Firstly, charging it up is easy. Assuming you can find a charge point of course. You just push a button inside the cabin (or on the key), a fuel filler-sized flap pops open at the front of the car and you plug in it. It's as easy as filling it up with fuel – as you do in the normal way through an identical flap on the other side.
What's slightly disappointing about the Ampera is its practicality. The huge battery runs down the middle of the car, so it has only two seats in the rear. I don't really mind this because I rarely need to accommodate three in the back.
More frustrating, though, is the lack of boot space. I virtually filled it up the other day with two bags for a four-day business trip, let alone a family holiday. It also has only a flimsy cloth luggage cover. A 'proper' one would be a lot better.
By Chas Hallett
Week ending August 24
Driven this week 300 miles
Vauxhall Ampera review
I'm quite a fan of electric cars when they stay within city limits so I've spent a fair bit of time in our Ampera recently.
Long enough to know that the range extending technology works superbly.

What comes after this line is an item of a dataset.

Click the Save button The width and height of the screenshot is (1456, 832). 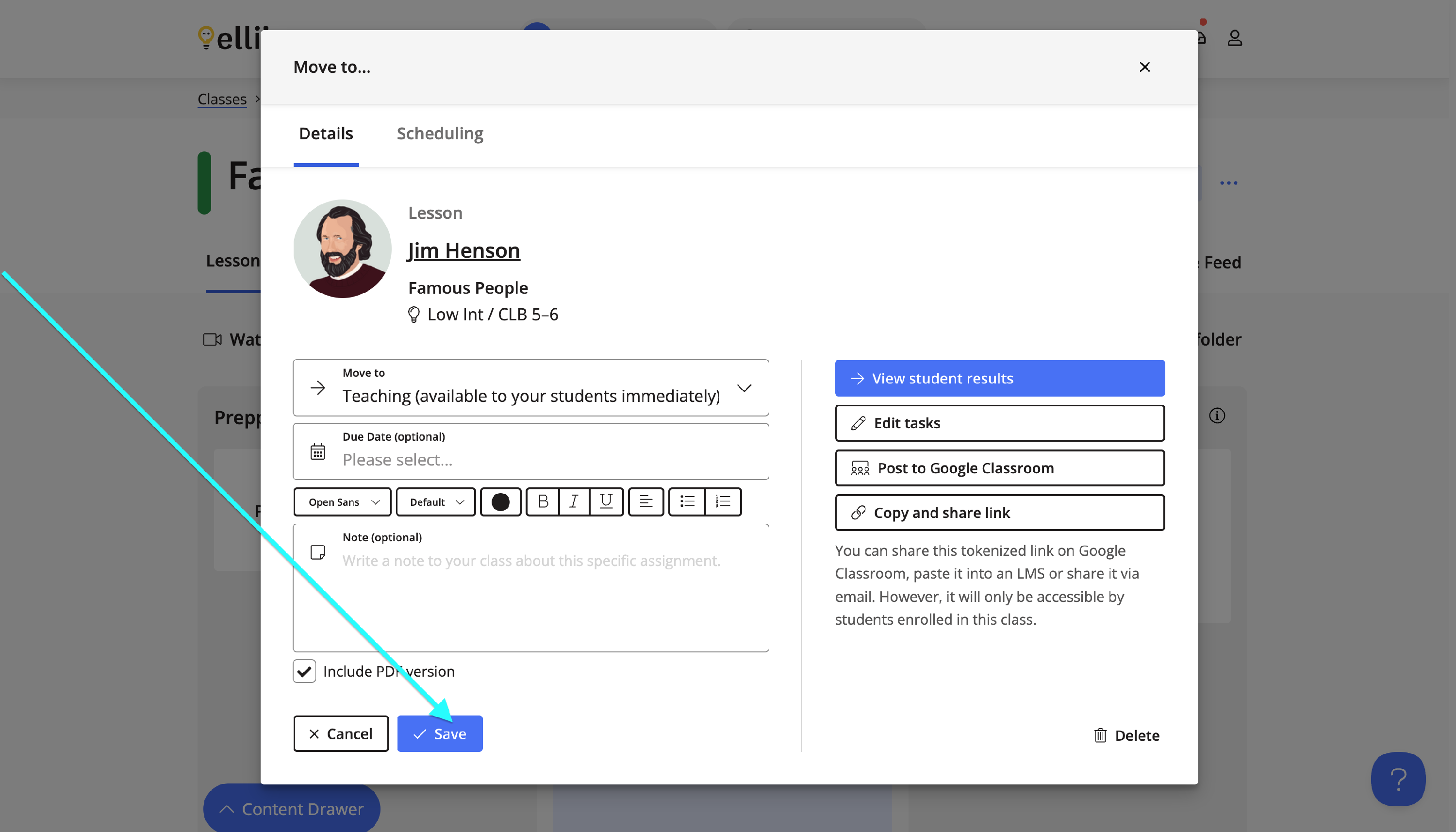pos(440,734)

When the battery is fully charged we're getting about 40 miles from it - easily enough to swallow my 4 mile commute or a 20 mile round trip to the central London from What Car? HQ.
The real genius though is when the petrol engine kicks in to start replenishing the electric power: you barely know about it.
So because there's a tank of petrol on standby all the issues with pure EVs go out of the window for me.
I also like driving the Ampera regardless of its powerplant. It's a relaxing car, with an easy going nature and surprisingly plush ride considering there's an enormous battery in it.
The car does have several issues, however. It bottoms out over speed bumps even at walking pace and that is an annoyingly frequent occurence round my way. It also doesn't have fixtures and fittings that are commensurate with its price.This expensive tech is sure to get cheaper by the time the next-gen Ampera appears.
By Chas Hallett
Week ending August 17
Driven this week 378 miles
I'm a big fan of the Ampera and reckon it works much better in the real world than fully electric and plug-in hybrid cars I've tried.
During the recent good weather, for example, I was able to drive it for over 45 miles before the engine cut in, whereas the farthest I could manage in Toyota's Prius Plug-in was 13 miles.
It's just a shame visibility is awful in the Ampera. Its forward-set windscreen pillars obscure your view in bends, while the rear blind spots are so big that changing lane is genuinely scary.
Week ending August 3
Driven this week: 60 miles
It's funny that it takes a few thousand miles behind the wheel to appreciate the benefits of an electric car with an engine and petrol tank, like our Vauxhall Ampera.
You can see from reading about the car that the range extender concept might well work. An hour behind the wheel makes you realise how quietly the engine kicks in when the battery runs out. It's only when suddenly you can't remember the last time you drove on to a petrol station forecourt to fill up that the message really sinks in.
I still struggle with the lack of a fifth seat. This is a major failing in a family hatchback. Most weekends it's been an inconvenience, and on two occasions I've had to drive another car instead. It's a reminder that the cleverest drivetrain in the world (yes, it probably is) can't compensate for a shortfall in practicality.